Als gemeinsame Botschaft der Konferenz werden die European Green Belt Association e.V. als Steuerungsstruktur der europäischen Initiative und die über 110 Teilnehmenden in der „Eisenacher Resolution“ alle Akteure und Entscheidungsträger von der lokalen, über die nationale bis zur EU-Ebene auffordern, weitere notwendige Schritte zu gehen, um dieses gemeinsame Natur- und Kulturerbe als Grüne Infrastruktur zu erhalten und zu fördern. „Die europäischen Biodiversitätsschutzziele lassen sich nur erreichen, wenn die Europäische Union, ihre Mitgliedstaaten und auch die benachbarten Länder ihre Investitionen in die Grüne Infrastruktur Europas massiv erhöhen. Das Grüne Band zeigt, dass sich diese Investitionen lohnen“, sagt Gabriel Schwaderer, Geschäftsführer von EuroNatur.

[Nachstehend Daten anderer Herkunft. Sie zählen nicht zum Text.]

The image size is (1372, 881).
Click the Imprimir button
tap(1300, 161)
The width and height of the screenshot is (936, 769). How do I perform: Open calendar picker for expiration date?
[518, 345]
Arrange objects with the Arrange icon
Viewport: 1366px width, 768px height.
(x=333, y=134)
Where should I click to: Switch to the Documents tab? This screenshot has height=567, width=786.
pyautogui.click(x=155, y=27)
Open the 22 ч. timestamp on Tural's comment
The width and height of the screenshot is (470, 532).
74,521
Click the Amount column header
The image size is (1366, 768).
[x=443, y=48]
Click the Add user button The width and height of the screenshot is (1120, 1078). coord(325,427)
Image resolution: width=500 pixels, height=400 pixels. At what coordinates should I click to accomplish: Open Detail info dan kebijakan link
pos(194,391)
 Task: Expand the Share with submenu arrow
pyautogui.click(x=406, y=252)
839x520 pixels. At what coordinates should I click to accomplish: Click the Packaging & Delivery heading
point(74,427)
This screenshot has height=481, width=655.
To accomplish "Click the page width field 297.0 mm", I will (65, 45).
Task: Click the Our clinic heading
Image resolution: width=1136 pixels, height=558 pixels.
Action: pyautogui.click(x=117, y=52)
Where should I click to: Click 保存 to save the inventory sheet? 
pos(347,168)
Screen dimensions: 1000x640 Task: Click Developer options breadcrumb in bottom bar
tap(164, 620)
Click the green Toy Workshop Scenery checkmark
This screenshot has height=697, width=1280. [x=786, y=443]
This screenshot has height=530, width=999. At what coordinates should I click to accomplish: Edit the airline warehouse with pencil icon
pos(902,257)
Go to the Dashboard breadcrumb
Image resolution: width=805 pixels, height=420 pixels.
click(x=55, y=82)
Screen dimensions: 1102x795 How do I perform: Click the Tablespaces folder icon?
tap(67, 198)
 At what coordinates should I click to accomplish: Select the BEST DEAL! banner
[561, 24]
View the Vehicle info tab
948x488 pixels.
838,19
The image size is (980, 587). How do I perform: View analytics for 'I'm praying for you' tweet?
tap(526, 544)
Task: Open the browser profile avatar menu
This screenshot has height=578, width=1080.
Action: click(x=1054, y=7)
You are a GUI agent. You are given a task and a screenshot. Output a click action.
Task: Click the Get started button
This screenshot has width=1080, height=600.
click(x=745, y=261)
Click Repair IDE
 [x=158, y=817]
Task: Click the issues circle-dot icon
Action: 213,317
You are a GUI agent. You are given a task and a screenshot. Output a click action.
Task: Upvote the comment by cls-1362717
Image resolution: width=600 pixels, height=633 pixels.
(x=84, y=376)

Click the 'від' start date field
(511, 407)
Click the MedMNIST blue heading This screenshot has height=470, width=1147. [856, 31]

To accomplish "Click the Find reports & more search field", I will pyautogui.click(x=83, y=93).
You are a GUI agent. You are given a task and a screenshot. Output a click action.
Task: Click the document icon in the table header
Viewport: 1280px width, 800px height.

Bundesumweltministerin Svenja Schulze bezeichnete das Grüne Band in einer Videobotschaft als herausragendes europäisches Naturschutzprojekt und würdigte insbesondere das Engagement des Freistaates Thüringen.

Bei der zehnten Ausgabe der Konferenz sind alle 24 Länder des Grünen Bandes Europa vertreten. Hinzu kommen in diesem Jahr Interessierte aus Belgien, Liechtenstein sowie eine Delegation aus Südkorea. Dies verdeutlicht die Strahlkraft, die vom Grünen Band Europa und seiner einmaligen Bedeutung als ökologisches und historisches Erbe ausgeht.

Hintergrund

Das Grüne Band Europa hat eine Länge von über 12.500 Kilometern, davon 1.393 Kilometer in Deutschland und 763 Kilometer in Thüringen. Es verbindet in Europa nahezu alle vorkommenden Lebensraumtypen und ist Lebensraum und Zufluchtsort für eine Vielzahl bedrohter Tier- und Pflanzenarten. Es ist das Rückgrat eines paneuropäischen Biotopverbunds und leistet einen wichtigen Beitrag zur europäischen „Grünen Infrastruktur“. Im Jahr 2003 hat sich die „Grünes Band Europa Initiative“ gegründet, die sich für Schutz und Entwicklung des Lebensraumverbundes entlang des ehemaligen Eisernen Vorhangs vom Eismeer bis zum Schwarzen Meer einsetzt. In der paneuropäischen Initiative arbeiten Regierungs- und Nichtregierungsorganisationen aus 24 Anrainerstaaten zusammen. BUND, EuroNatur und BfN sind Gründungs- und Vorstandsmitglieder des 2014 gegründeten Vereins Grünes Band Europa (European Green Belt Association e.V.).

Nationale Naturmonumente (NNM) sind laut Bundesnaturschutzgesetz festgesetzte Gebiete, die aus wissenschaftlichen, naturgeschichtlichen, kulturhistorischen oder landeskundlichen Gründen und wegen ihrer Seltenheit, Eigenart oder Schönheit von herausragender Bedeutung sind. Nationale Naturmonumente sind wie Naturschutzgebiete zu schützen. Bewährte Regelungen für die Nutzung von Flächen oder Einrichtungen bleiben bestehen. Das Nationale Naturmonument fördert die Entwicklung einer umweltschonenden, naturnahen Erholung und des Tourismus in der Region.

Die EU-Kommission hat zur Umsetzung ihrer Strategie zum Erhalt der biologischen Vielfalt eine Initiative zur Grünen Infrastruktur in den Mitgliedsstaaten angeregt. Hinter dem Begriff Grüne Infrastruktur steckt der Gedanke, dass Ökosysteme und ihre Leistungen – etwa intakte Auen als natürliche Hochwasservorsorge – ebenso wie "graue, also technische Infrastruktur" für die Entwicklung eines Landes unverzichtbar sind. Grüne Infrastruktur trägt zum menschlichen Wohlergehen bei zum Beispiel durch Klimaregulation, Erholung und Erleben von Natur und Landschaft und zum Erhalt der biologischen Vielfalt.